Número 248 semana del 08 al 14 de octubre de 2007
Demagogia calderonista e inflación
Una vez consumado el gasolinazo, el presidente y representante de la oligarquía financiera, Felipe Calderón, implementa una medida demagógica para tratar de engañar al pueblo: decreta la suspensión del aumento (pero no su cancelación) para el próximo año.

Desde que se anunció el aumento del 5.5% la gasolina y diesel, el mismo Guillermo Ortiz, Gobernador del Banco de México, señaló que esta medida desencadenaría mayor inflación, textualmente comentó: “A mí me preocupan los impactos indirectos porque eso puede afectar, obviamente de manera negativa, las percepciones inflacionarias hacia delante”. Aunque no les preocupa que la inflación impacte los bolsillos de los trabajadores, sino que tenga impacto en la inversión privada, y los grandes empresarios se vean renuentes a seguir invirtiendo en México.

Además, esto rebotaría automáticamente las tasas de interés, y considerando la tendencia hacia la economía de crédito que impulsan los monopolios para asegurar la salida de mercancías endeudando a los trabajadores, se verían en peores condiciones para librar los ya magros niveles de pobreza y opresión.

Si a lo anterior agregamos la reciente declaración del Secretario de Hacienda, Agustín Carstens Carstens, de que el próximo año “la economía nacional sólo podrá alcanzar un crecimiento de 3.7 por ciento o menos, por los efectos de la desaceleración económica en Estados Unidos.” El panorama es todavía más sombrío.

Desde que se anunció la medida, sectores de la burguesía como la Cámara Nacional de la Industria de la Transformación (CANACINTRA) y el Centro de Estudios Económicos del Sector Privado (CEESP), señalaron que el aumento a la gasolina incrementaría la inflación prevista para este año y se pronunciaron porque los aumentos fueran al consumo, no a la producción.

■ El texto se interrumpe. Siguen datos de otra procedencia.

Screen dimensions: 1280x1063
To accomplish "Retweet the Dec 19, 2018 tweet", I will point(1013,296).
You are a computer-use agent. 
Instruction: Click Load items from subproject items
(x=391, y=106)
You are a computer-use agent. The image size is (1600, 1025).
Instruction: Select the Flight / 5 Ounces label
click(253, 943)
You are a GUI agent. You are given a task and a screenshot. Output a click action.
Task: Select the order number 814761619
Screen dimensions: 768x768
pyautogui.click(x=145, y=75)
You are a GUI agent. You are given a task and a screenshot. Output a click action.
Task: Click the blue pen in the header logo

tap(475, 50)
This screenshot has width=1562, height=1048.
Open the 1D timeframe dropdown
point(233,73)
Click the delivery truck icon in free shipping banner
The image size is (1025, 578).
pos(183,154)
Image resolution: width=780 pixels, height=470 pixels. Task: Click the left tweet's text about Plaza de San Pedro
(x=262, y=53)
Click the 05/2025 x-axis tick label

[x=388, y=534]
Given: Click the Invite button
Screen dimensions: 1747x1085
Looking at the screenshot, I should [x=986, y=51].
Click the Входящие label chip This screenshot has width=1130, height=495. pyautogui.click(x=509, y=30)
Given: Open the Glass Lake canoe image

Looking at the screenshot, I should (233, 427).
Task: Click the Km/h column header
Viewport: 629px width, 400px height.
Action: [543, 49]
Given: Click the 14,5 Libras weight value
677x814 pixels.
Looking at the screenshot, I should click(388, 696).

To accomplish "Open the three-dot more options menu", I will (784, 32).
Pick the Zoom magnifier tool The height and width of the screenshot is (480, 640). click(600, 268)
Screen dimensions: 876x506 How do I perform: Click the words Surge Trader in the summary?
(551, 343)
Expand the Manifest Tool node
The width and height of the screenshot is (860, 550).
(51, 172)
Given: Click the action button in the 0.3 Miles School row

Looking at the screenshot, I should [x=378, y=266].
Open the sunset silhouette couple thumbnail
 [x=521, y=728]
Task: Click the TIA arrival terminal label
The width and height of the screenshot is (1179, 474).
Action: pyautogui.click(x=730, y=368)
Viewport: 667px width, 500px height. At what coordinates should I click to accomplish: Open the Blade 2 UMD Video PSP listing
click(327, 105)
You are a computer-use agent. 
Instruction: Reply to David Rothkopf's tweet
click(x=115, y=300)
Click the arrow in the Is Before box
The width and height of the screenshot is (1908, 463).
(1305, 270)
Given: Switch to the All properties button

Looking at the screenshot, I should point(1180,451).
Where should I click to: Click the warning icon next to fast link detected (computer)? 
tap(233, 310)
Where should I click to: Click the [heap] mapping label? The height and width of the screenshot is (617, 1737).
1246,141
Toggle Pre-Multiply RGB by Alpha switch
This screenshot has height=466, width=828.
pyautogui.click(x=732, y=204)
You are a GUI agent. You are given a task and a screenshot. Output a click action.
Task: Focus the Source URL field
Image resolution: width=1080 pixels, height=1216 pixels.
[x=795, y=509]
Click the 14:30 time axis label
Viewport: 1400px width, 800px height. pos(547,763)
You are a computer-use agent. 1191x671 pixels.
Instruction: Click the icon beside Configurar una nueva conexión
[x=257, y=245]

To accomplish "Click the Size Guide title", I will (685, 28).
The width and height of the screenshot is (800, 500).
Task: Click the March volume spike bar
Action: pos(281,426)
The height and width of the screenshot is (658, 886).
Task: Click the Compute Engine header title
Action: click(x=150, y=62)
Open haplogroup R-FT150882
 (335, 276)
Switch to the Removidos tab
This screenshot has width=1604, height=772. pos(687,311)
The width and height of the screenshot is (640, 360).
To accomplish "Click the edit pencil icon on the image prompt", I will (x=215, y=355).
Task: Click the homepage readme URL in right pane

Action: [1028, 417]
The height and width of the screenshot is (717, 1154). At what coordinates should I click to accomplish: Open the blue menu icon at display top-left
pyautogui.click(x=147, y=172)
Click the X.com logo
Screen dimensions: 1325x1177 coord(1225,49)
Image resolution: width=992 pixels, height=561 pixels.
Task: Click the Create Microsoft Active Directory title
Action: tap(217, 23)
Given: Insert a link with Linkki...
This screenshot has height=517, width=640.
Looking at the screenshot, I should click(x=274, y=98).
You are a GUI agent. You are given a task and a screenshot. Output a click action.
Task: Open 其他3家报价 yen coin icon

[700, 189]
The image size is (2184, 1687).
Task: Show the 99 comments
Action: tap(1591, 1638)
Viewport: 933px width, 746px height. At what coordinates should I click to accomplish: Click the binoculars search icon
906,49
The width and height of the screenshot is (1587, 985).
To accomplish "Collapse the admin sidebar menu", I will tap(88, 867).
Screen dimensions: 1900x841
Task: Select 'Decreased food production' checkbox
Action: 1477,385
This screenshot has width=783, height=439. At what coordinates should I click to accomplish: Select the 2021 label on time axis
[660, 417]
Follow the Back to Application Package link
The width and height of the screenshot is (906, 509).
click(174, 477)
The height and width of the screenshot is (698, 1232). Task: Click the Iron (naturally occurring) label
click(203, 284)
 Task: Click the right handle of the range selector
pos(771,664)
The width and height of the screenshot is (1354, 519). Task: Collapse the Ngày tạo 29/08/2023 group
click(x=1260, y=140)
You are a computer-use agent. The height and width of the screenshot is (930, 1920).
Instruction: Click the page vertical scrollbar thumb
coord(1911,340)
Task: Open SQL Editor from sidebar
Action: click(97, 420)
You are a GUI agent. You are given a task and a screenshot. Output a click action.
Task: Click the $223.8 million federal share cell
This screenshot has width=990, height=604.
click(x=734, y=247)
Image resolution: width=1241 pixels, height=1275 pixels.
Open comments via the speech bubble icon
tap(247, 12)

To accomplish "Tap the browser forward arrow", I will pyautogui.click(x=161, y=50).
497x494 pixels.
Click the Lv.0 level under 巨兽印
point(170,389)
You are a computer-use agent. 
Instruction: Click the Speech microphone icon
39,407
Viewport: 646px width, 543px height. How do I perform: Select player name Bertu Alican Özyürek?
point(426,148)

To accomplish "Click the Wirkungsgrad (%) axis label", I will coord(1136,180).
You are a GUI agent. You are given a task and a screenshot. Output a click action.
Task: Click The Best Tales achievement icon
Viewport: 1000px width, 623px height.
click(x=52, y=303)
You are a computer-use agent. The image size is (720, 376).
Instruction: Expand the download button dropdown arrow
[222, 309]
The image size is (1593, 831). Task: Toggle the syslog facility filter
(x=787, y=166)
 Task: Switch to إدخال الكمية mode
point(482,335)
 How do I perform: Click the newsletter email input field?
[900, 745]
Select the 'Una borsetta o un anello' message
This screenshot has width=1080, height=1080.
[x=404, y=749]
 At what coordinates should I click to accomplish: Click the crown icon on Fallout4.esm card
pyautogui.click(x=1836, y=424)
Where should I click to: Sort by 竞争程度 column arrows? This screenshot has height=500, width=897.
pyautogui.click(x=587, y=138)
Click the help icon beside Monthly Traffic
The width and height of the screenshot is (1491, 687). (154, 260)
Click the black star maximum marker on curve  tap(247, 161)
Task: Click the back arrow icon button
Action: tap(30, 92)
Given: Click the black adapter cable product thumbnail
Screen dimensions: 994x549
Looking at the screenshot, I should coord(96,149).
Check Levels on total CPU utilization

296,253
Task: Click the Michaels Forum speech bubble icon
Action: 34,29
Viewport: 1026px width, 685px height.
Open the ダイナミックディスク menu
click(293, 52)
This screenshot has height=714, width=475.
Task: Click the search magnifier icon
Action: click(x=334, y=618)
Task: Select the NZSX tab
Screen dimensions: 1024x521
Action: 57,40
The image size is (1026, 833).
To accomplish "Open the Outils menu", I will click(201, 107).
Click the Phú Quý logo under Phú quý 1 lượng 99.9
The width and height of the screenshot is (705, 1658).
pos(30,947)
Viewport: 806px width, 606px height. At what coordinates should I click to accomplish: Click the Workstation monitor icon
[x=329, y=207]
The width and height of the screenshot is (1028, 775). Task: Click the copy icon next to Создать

Lo que significa que para este órgano, a quien se le debe cargar la mano es, al pueblo trabajador, y no a ellos, es decir, a la burguesía, porque el aumento a la gasolina es uno de los principales insumos, no sólo para la obtención directa de plusvalía, sino también un elemento central en la distribución de mercancías.

Las consecuencias no se remiten sólo a las condiciones a futuro partiendo de cero, sino que se recrudecen gravemente si repasamos los recientes aumentos. Veamos, de acuerdo con el Banco de México, en la primera quincena de septiembre los precios al consumidor se elevaron 0.62 por ciento en promedio frente a la quincena anterior, la mayor alza para un periodo similar desde 2001, y comparado con 2006, aumentó en 1.04%.

En lo que va del sexenio de Calderón, la canasta básica ha aumentado un 34.17 por ciento, 7.5 veces el aumento a los salarios concedido a los trabajadores en enero de 2007, esto, según reportes oficiales. Primero vino el aumento a la tortilla, elemento básico de la dieta en el país, de ahí se desencadenaron otros aumentos y el siguiente salto se dio apenas con el anuncio del alza a la gasolina, aún sin haber entrado en vigor.

Según Petróleos Mexicanos (Pemex), el costo de la gasolina se ha elevado, de diciembre de 2006 a la fecha, en un promedio de 3.5 por ciento para ambos tipos de combustibles que ofrece Pemex: Magna y Premium. La inflación se ubica por arriba del 4%, mientras que los aumentos salariales no llegaron al 3.9% en la mayoría de los casos, excepto el de los militares. De acuerdo con la Procuraduría Federal del Consumidor, los alimentos de la canasta básica se incrementaron 36.01% entre diciembre del año pasado y septiembre de este año.

Si a todo lo anterior agregamos que el Banco de México en su documento Régimen de Política Monetaria, señala que “conduce su política monetaria con el fin de alcanzar una inflación anual del Índice Nacional de Precios al Consumidor (INPC) de 3 por ciento y de mantenerla permanentemente alrededor de ese nivel”; y que esta meta tampoco se cumple, puesto que la inflación general anual es de 4.03% según cifras oficiales; lo que viene será mucho peor.

El fondo real del retraso al aumento a la gasolina es el que señalaron los empresarios, ganar tiempo para reprogramar, planear. Lo que para el pueblo se traduce en que le pasarán de nuevo la factura, para que como defienden a capa a espada, el aumento sea al consumir; es decir, en detrimento del poder adquisitivo del pueblo trabajador, y no a la producción, a las ganancias de la burguesía. El retraso del aumento de la gasolina es sólo una medida demagógica muy a la hechura del capital.